Ralph always perks up when Morris’s thirteen-year-old daughter, Kassie Jo, her brown hair mussed and legs endless in long, yellow satin Utopia athletic shorts, drops by to check on her box of kittens and grab her book bag before the school bell.
“Mornin’, pardner!”
“Hiya, sir!”
“You got a track meet this weekend, Kassadilla?”
“Yessir, it’s going to be a tough one. See ya!”
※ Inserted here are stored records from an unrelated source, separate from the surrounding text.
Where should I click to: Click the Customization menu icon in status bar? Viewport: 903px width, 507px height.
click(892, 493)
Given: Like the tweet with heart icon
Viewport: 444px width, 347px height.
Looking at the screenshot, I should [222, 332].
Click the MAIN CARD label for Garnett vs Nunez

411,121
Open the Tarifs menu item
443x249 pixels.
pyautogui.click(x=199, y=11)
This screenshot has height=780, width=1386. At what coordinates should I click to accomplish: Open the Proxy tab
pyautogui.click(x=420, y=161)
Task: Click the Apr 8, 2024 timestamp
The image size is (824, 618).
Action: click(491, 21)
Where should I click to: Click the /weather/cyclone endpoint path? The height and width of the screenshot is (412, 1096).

Ralph used to have conversations like this with all the kids in town, who had it clocked that they could walk from school in a minute and a half flat for sandwiches and apples and sodas at lunchtime. When Ralph and his best friend, Kenneth, ran the place, all the upperclassmen would come by in the middle of the day, laying their relationship and family troubles out on the counter, hoping for some wise counsel before they shuffled back for afternoon classes. Now the kids eat in the cafeteria or get premade burritos at the gas station or panini sandwiches at the recently opened coffee house, which has WiFi, a drive-through, and a flattering write-up in The New York Times framed and hung on the wall. (The owners, a cheerful and hardworking middle-aged couple, are also newcomers. For a few months after their arrival, a casual rumor persisted in town that the man, because of his Italian last name, was a mobster lying low in witness protection.)
The coffee drinkers float from talk about the weather to town gossip to the routine foibles of the many newcomers who now populate their once insular community. They like to remind Ted that he, too, is and always will be a newcomer to Utopia. The accepted rule here is that if one of your grandparents was born in Utopia, only then can you claim it as your own. When the coffee drinkers call someone a newcomer, the word begins with a growl and trails off in a sigh. People fresh to town who wander into the store in the innocent search for milk or paper towels usually have the good sense to cling to the side aisles rather than submit themselves to the long scrutiny offered by that march down center. When Ralph doesn’t recognize someone—and he is depressed by the number of strangers in town these days—he tucks his chin in rote acknowledgment of the customer nodding nervously at the gathered men. Then he shakes his head, groaning “foreigner” under his breath.
“Ralph just wants the newcomers to drive through town without stopping, throwing money out the window the whole way,” says Ted, who moved from Port Lavaca in 1985. Well, Ralph likes Ted just fine, considers him to be one of his closest friends in fact. But it is hard to name a problem in Utopia—the road construction, the drinking and the drugging, the loss of fellowship and of land that’s been in families for generations—that the man doesn’t blame on newcomers.
A lot of people here will tell you that the heart of Utopia beats loudest on Sunday mornings at the many churches. But I believe it’s at the back of the General Store where you’ll find its soul. The coffee drinkers, Utopia’s own Greek chorus, could tell me what life used to be like in Utopia and why they were scared to let go of that nostalgia. Of course, if a stranger is a rare sight at coffee, women are more like a myth, spoken of in hushed tones so as not to encourage their reappearance. When I told a woman in town that I was hoping to inflict myself on the men’s early morning routine, she looked at me with a disconcerting mixture of suspicion and pity.